Stated goal: Count the lines of the data below that contain the string "dropdown". Case matters, and the reply should be only the number.
** begin Data **
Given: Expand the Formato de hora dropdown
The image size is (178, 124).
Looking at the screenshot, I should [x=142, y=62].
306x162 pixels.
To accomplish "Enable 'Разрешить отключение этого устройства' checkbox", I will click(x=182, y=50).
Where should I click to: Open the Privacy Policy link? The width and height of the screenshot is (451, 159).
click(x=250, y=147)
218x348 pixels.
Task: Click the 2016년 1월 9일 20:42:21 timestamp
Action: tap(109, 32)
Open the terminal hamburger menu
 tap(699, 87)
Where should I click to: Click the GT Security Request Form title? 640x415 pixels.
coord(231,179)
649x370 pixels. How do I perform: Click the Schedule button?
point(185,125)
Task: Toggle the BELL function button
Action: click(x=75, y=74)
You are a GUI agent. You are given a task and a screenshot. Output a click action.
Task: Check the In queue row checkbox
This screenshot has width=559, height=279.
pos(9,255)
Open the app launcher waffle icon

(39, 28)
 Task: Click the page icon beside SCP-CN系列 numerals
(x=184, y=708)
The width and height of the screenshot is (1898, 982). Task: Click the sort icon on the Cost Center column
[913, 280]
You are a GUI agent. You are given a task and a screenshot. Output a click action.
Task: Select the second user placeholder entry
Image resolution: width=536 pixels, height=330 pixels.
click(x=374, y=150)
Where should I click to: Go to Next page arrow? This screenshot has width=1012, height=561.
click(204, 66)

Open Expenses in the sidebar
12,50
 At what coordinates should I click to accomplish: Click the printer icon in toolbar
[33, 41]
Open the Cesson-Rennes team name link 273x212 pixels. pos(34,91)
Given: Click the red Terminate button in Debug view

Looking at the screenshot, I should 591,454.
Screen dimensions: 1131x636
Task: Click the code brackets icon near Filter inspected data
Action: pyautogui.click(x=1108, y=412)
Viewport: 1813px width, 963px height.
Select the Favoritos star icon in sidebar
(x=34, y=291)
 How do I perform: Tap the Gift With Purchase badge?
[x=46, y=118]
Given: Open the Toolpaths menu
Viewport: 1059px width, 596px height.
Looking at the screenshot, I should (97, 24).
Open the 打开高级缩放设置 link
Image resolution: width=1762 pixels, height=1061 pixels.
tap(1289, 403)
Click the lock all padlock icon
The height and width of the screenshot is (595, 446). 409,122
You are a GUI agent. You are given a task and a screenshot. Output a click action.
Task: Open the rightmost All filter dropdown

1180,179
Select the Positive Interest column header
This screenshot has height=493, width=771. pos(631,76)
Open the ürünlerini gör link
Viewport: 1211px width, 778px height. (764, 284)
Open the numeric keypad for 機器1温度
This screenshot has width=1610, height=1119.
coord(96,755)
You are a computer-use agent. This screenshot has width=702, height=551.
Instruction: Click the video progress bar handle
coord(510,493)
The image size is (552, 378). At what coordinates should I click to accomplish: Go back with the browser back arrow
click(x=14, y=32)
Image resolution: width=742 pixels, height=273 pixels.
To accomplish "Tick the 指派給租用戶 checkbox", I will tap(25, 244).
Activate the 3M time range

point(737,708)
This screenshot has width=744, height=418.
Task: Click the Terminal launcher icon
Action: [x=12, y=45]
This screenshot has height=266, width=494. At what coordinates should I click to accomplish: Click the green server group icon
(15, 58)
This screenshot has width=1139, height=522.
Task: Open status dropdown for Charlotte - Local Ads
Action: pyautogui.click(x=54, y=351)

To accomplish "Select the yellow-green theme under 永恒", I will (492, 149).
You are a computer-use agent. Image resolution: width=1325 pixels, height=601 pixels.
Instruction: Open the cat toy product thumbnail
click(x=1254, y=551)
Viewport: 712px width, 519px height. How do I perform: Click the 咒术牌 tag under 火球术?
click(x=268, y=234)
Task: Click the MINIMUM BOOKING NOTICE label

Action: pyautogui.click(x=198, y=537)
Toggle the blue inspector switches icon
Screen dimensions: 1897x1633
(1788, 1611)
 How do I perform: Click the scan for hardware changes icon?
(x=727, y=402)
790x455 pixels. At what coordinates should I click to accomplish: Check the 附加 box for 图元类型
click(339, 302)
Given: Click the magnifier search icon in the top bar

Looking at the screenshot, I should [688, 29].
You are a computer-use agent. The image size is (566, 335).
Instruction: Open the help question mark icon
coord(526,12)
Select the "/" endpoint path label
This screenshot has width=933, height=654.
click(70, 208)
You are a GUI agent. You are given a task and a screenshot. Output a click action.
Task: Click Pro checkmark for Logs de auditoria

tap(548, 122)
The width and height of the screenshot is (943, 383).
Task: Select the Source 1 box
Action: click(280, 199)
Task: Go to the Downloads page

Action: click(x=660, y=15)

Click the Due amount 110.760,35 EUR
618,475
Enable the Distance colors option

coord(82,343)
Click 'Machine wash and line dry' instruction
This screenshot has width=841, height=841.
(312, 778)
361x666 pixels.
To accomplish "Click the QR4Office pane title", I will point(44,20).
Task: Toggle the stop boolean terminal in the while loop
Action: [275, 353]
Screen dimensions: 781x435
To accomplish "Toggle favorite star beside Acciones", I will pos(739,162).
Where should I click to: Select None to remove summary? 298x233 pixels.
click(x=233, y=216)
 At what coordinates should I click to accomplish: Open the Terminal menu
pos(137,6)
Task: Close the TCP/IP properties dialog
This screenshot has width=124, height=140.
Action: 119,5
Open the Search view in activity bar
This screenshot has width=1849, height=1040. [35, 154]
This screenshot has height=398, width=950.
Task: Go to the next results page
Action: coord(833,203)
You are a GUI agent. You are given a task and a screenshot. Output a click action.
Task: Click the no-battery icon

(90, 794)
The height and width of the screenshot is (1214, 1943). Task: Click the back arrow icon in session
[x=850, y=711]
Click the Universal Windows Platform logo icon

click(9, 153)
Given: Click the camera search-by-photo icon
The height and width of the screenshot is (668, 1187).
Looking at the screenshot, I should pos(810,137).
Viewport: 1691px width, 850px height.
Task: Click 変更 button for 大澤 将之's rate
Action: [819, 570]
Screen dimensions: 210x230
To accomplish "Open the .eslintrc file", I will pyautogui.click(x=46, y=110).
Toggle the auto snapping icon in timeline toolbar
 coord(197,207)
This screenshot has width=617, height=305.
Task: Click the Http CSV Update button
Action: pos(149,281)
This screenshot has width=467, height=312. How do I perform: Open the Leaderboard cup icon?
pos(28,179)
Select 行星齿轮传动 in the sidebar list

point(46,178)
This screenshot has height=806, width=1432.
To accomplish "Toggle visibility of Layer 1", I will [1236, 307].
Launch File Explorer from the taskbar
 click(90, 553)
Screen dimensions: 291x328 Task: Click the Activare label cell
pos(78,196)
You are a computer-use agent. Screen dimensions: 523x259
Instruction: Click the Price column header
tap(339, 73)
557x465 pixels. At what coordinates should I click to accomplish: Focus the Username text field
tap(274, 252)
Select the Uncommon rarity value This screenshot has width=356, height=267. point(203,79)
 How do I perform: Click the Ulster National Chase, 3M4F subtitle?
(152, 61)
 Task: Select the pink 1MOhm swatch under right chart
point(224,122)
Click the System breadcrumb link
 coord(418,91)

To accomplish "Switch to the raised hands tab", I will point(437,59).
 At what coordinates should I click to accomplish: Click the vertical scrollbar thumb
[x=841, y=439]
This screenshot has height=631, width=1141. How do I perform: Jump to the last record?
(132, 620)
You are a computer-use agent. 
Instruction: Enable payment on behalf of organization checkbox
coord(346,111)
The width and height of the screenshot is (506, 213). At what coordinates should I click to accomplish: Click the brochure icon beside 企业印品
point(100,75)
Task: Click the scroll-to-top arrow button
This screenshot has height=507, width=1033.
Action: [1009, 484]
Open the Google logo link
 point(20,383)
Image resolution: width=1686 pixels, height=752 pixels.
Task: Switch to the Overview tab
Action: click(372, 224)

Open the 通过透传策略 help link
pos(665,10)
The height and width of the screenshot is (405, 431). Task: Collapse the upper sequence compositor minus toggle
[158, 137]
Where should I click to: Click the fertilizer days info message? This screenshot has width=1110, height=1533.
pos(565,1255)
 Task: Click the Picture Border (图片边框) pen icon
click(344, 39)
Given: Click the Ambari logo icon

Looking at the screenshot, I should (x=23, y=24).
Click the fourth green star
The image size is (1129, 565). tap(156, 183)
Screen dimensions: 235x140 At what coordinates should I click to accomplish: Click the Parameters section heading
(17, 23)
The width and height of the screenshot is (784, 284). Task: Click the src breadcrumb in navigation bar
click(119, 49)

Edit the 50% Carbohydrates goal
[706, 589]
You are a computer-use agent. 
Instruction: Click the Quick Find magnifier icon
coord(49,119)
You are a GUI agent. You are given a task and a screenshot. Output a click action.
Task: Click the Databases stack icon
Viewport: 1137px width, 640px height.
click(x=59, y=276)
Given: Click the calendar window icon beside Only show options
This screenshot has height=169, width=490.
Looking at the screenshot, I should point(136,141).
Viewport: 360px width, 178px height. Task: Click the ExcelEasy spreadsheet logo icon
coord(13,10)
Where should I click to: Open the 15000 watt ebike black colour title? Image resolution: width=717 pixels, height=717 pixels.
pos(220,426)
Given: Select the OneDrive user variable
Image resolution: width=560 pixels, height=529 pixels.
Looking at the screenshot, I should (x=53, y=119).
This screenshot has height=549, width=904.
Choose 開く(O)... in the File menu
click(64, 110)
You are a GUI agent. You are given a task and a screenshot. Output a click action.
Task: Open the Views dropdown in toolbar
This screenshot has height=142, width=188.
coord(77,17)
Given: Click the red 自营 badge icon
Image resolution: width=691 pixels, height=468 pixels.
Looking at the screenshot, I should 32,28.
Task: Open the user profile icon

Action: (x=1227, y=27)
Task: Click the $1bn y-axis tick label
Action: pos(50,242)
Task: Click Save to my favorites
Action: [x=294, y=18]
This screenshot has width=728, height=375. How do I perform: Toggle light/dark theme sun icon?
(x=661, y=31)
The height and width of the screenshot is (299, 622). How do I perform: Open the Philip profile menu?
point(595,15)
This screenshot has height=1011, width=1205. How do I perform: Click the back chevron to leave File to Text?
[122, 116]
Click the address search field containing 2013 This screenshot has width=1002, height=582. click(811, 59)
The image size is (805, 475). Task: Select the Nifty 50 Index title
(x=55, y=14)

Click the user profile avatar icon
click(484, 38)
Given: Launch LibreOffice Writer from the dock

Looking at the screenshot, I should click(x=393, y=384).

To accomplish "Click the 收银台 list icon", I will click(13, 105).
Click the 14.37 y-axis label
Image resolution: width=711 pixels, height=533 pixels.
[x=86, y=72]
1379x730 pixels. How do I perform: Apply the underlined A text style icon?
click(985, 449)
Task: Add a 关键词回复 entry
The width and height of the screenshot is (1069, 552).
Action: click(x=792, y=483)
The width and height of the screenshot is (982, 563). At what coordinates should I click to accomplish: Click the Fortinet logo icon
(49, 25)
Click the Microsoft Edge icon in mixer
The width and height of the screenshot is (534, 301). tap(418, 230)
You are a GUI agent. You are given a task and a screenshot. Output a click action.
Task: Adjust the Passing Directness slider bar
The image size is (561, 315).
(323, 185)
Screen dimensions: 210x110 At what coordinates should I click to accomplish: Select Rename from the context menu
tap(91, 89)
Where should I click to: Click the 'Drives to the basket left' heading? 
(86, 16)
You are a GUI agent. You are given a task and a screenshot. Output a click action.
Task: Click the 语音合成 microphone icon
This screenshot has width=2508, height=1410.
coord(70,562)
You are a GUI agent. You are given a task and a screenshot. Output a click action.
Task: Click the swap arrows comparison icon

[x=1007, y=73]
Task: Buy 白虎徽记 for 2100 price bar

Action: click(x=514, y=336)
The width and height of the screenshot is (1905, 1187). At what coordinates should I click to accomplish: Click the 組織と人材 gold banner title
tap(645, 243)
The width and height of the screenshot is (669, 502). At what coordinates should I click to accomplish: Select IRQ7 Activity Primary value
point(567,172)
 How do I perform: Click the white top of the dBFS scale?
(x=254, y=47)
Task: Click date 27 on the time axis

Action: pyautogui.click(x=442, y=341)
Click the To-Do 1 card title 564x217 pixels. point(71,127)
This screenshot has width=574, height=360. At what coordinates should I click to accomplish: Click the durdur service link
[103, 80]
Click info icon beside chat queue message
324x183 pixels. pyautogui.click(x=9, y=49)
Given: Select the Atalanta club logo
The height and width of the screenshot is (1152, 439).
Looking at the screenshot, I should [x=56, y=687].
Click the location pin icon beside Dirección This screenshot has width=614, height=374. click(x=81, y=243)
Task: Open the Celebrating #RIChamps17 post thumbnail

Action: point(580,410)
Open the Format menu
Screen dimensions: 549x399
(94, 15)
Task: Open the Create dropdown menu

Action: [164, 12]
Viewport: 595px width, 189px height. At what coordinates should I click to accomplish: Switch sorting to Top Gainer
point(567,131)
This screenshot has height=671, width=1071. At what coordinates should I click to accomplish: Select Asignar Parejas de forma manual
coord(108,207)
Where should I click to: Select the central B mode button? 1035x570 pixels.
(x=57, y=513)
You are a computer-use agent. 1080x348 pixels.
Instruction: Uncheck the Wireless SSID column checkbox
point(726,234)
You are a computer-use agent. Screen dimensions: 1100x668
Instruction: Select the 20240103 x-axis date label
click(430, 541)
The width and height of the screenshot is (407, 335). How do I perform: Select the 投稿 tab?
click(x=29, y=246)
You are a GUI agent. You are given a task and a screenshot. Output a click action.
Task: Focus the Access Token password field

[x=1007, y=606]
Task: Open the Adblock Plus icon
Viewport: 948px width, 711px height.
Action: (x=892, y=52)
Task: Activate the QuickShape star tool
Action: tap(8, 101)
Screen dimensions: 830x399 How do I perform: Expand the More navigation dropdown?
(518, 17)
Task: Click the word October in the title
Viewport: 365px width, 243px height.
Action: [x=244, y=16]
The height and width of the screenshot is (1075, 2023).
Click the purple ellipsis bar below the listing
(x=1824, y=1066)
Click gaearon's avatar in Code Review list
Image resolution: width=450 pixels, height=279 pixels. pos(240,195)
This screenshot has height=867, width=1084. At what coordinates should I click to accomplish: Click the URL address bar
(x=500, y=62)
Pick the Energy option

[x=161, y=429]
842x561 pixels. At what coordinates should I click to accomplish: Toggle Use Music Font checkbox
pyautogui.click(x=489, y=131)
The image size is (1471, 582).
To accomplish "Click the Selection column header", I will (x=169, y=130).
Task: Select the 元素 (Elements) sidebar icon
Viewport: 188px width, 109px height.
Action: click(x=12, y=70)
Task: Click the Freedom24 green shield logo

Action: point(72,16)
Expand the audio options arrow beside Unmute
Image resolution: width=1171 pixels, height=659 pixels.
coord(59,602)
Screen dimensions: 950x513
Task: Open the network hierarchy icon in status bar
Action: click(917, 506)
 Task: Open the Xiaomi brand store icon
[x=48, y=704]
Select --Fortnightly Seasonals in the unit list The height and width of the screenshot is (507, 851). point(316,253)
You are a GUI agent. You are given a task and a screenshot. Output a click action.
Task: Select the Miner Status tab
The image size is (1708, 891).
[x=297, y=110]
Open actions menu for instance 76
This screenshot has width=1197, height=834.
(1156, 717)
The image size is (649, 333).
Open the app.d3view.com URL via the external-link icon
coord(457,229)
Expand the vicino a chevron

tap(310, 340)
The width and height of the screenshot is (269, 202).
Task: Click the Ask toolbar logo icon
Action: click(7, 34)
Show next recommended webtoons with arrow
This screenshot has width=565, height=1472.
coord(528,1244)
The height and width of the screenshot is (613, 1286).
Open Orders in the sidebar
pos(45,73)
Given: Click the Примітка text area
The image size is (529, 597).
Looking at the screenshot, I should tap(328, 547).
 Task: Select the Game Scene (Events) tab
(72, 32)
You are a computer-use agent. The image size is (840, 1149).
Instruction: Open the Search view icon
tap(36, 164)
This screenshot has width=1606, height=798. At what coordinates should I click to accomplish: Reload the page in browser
** end Data **
Result below: 6